» Records for the exercise:

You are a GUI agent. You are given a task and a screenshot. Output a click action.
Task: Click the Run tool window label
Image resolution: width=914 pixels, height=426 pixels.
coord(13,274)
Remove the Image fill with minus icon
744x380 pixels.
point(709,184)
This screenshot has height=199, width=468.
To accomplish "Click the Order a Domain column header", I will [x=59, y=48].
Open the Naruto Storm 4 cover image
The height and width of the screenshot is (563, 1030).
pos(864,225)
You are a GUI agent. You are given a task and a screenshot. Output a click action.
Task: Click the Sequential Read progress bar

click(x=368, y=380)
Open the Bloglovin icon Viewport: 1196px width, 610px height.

==

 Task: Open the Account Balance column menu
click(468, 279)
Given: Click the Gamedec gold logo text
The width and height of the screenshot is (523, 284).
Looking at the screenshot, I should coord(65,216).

---

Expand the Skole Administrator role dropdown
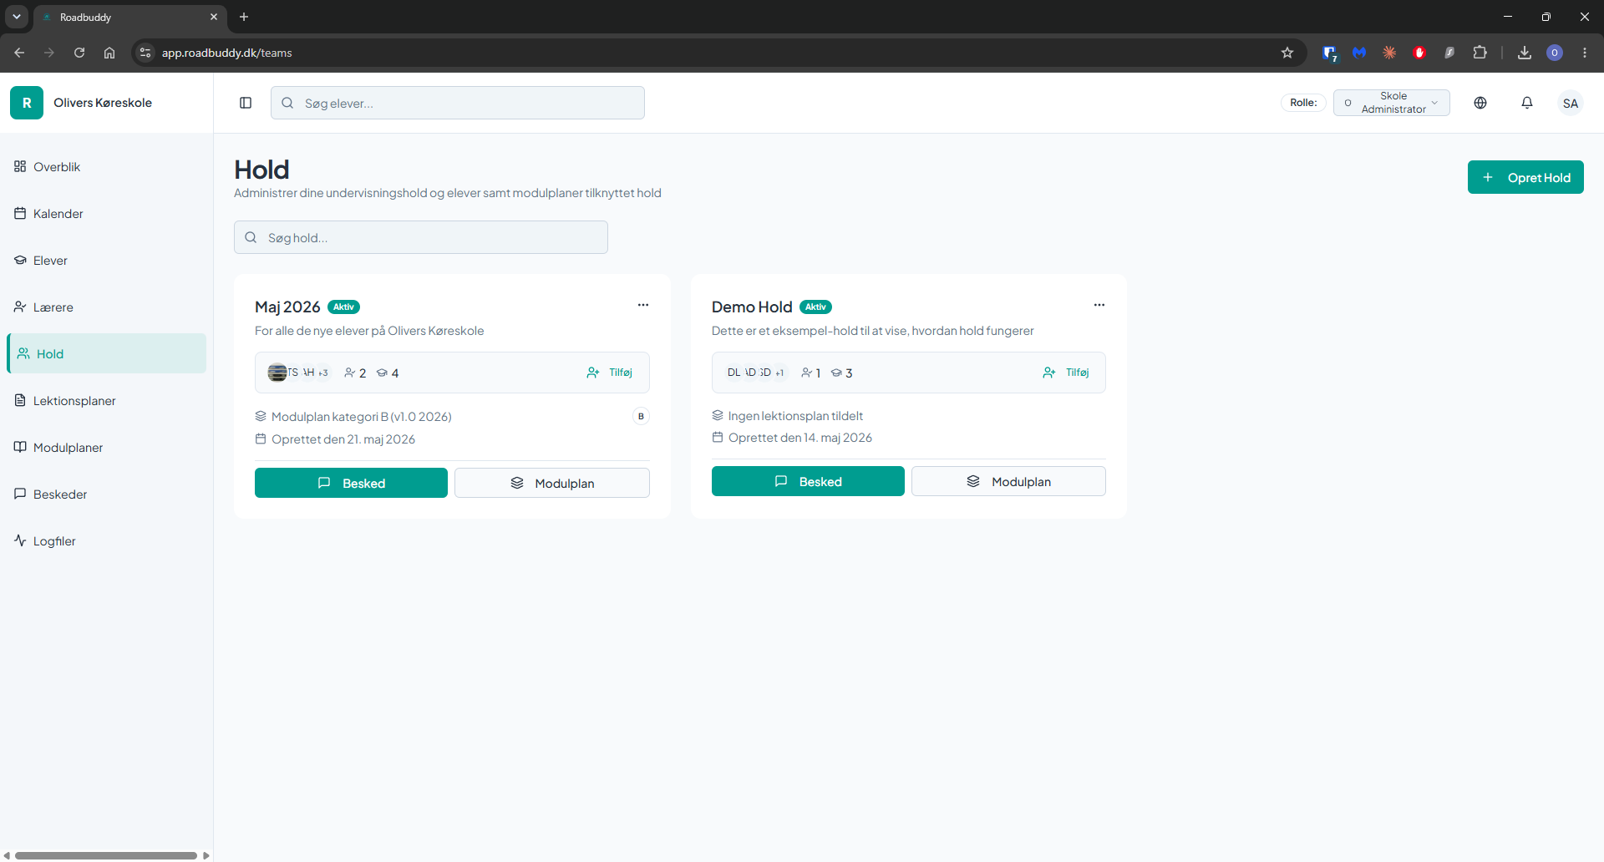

» Task prompt: When a line in the data contains "icon", return it as written.

» Reply:
Remove the Image fill with minus icon
Open the Bloglovin icon Viewport: 1196px width, 610px height.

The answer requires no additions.